Norton's dome and its equation

Question

Norton's dome is the curve $$h(r) = -\frac{2}{3g} r ^{3/2}.$$ Where $h$ is the height and $r$ is radial arc distance along the dome. The top of the dome is at $h = 0$.

Via Norton's web.

If we put a point mass on top of the dome and let it slide down from the force of gravity (assume no friction, mass won't slide off dome), then we will get the equation of motion $$\frac{d^2r}{dt^2} ~=~ r^{1/2}$$ (Not just me, lots of sources give this answer).

But this equation of motion doesn't make sense. Because as $r$ becomes large, the tangential force is also becoming large. The tangential force should always be less than or equal to the drive force from gravity. What am I seeing wrong?

Answer 1

In addition to Lubos Motl's correct answer, I would like to make two comments related to Norton's dome:

1. First a brief derivation of the equation of motion. I prefer to call the (non-negative) arc length $r$ for $s$, and the height $h$ for $z$. Like Lubos Motl, I will introduce a proportionality factor $K$ for dimensional reasons, so that the equation for Norton's dome reads $$\tag{1} z~=~-\frac{2K}{3g}s^{3/2}. $$ Here the constant $(g/K)^2$ has dimension of length. Equation (1) is only supposed to be valid for sufficiently small (but finite) arc lengths $s\geq 0$. Since there is no friction, we have mechanical energy conservation $$\tag{2} \frac{E}{m}~=~\frac{\dot{s}^2}{2}+gz.$$
   Differentiation wrt. time $t$ leads to $$\tag{3} \dot{s}\ddot{s}~=~-g\dot{z},$$ which after dividing both sides with $\dot{s}$ yields $$\tag{4} \ddot{s}~\stackrel{(3)}{=}~-g\frac{\dot{z}}{\dot{s}}~=~-g\frac{dz}{ds}~\stackrel{(1)}{=}~K\sqrt{s}~.$$ Equation (4) is the sought-for equation of motion.

2. The initial value problem $$ \tag{5} \ddot{s}(t)~=~K\sqrt{s(t)}, \qquad s(t\!=\!0)~=~0, \qquad \dot{s}(t\!=\!0)~=~0, $$ has two solution branches $$\tag{6} s(t) ~=~\frac{K^2}{144}t^4\qquad\text{and}\qquad s(t) ~=~0~, $$ as can be easily checked.
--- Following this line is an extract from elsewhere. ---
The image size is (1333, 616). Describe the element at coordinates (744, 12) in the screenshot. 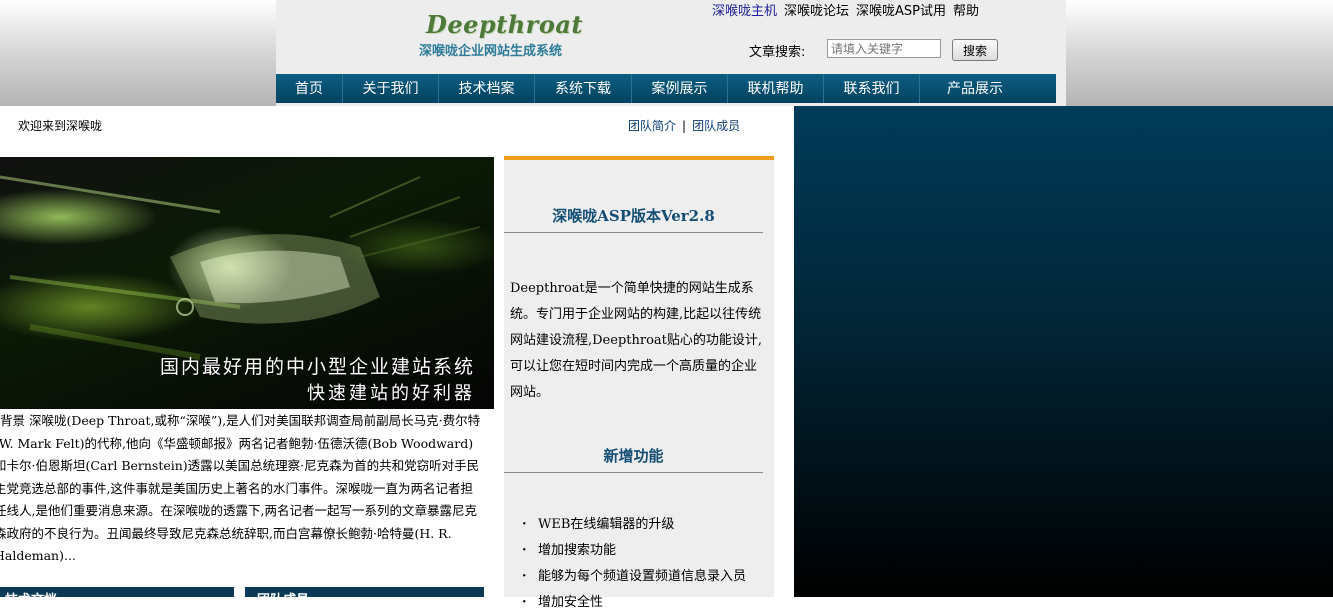

I see `top-link-host: 深喉咙主机` at that location.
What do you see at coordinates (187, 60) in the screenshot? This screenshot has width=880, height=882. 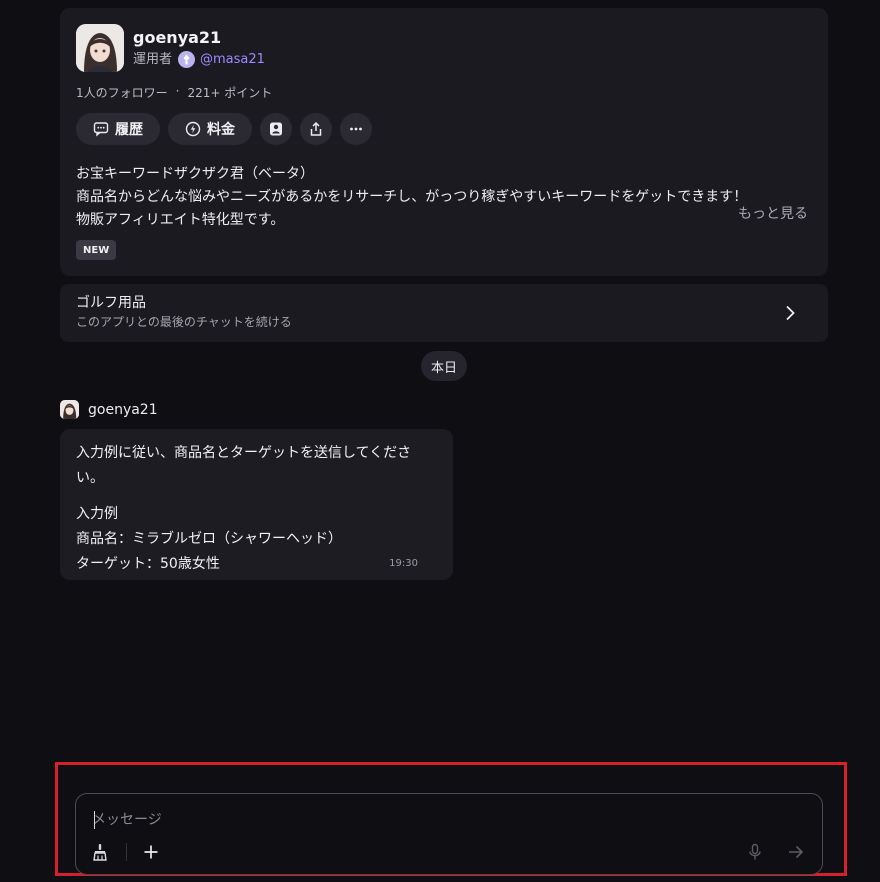 I see `operator-badge-icon` at bounding box center [187, 60].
The failure to have local uniqueness of the ODE (5), which leads to indeterminism of the classical system, can from a mathematical perspective be traced to that the square root $\sqrt{s}$ in eq. (5) fails to be Lipschitz continuous at $s=0$.

Answer 2

You may notice that the equations don't pass the test of dimensional analysis. Some factors are missing.

However, let me answer your question:

The reason why the acceleration never exceeds $g$ is that the dome is actually finite, it is truncated at the bottom. For too high values of $r$, your initial formula for $h(r)$ will actually exceed $r$ itself, and you won't be able to find points that are "deeper" below the summit than the total length from the summit along the dome. Well, the dome is actually truncated earlier than that.

See e.g. this presentation

http://philsci-archive.pitt.edu/3195/1/NortonDome.pdf

of the problem. Note that Norton's goal was study the behavior near $h=0$ and $r=0$ which he called an "example of indeterminism in Newtonian classical physics" because the particle may sit at the top for any amount of time, and suddenly freely decide and get rolling. That's why the truncation of the dome isn't important.

My more general comments about Norton's dome and its harmlessness in quantum physics:

http://motls.blogspot.com/2012/10/classical-physics-is-sometimes-more.html?m=1

In that article, I also calculated that the dome has to end up at the point where $dh/dr=1$ because it's the sine of an angle which implies $r_{\rm max}=(9/4)g^2=h_{\rm max}$; I also use an additional coefficient $K$ to make the formulae dimensionally correct.